• **Given entries**
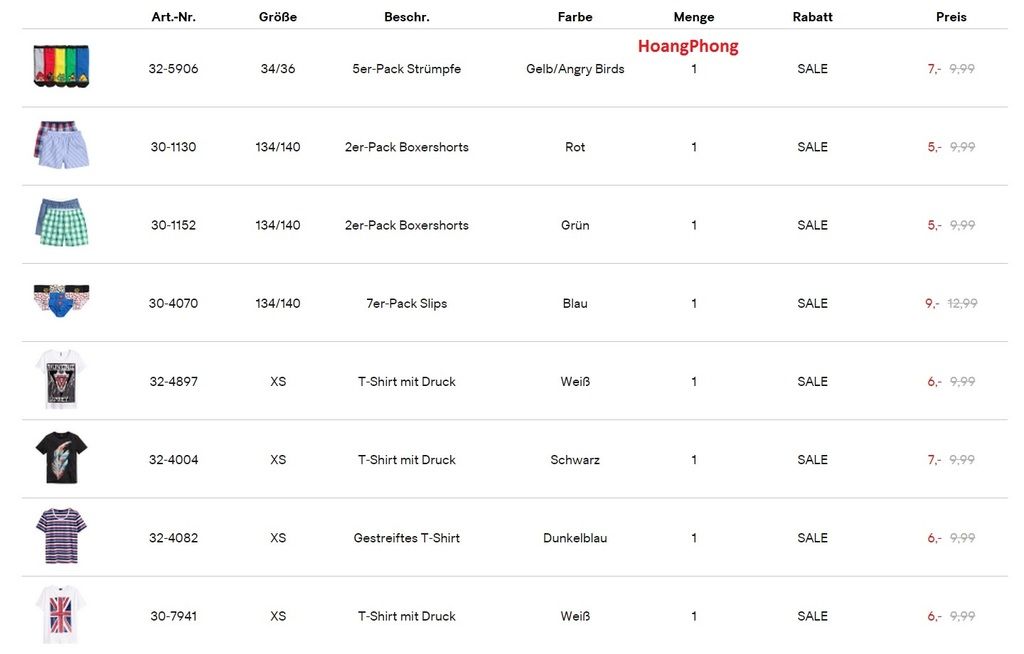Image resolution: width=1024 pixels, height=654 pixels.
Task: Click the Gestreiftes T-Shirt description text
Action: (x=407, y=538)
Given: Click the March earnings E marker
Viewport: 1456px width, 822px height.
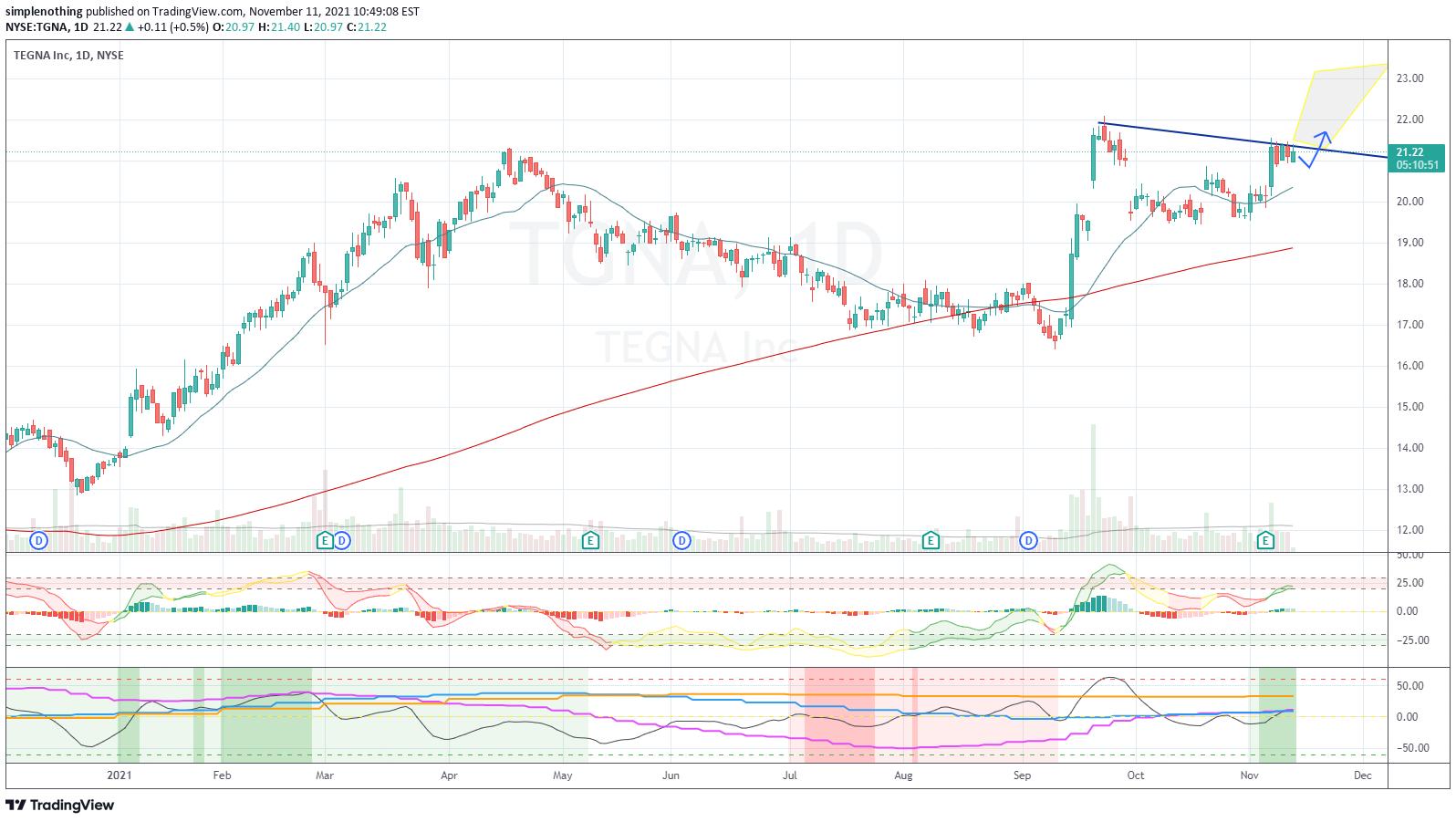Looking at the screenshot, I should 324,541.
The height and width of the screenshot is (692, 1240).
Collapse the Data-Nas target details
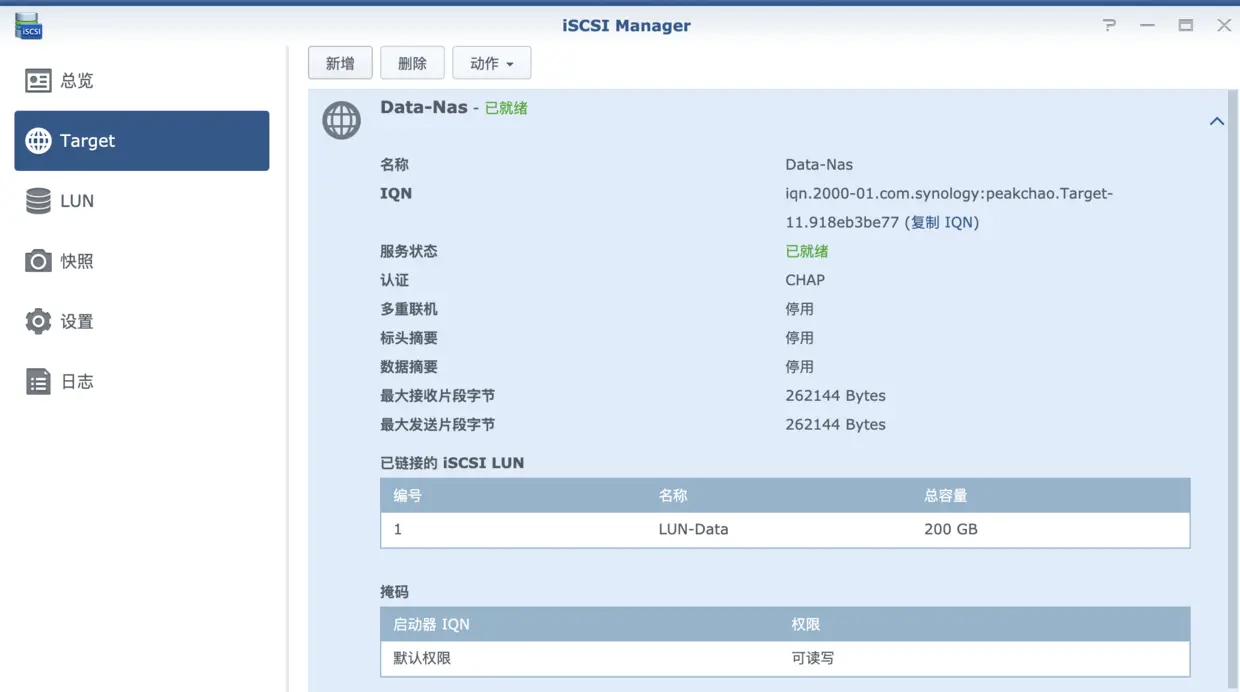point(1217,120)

• **Task instructions**
Write out exactly, with no pictures, each line from the one containing "Given: Click the March earnings E marker" through the last line of the listing above, both included.

• **Solution for this problem**
Given: Click the March earnings E marker
Viewport: 1456px width, 822px height.
Looking at the screenshot, I should 324,541.
The height and width of the screenshot is (692, 1240).
Collapse the Data-Nas target details
point(1217,120)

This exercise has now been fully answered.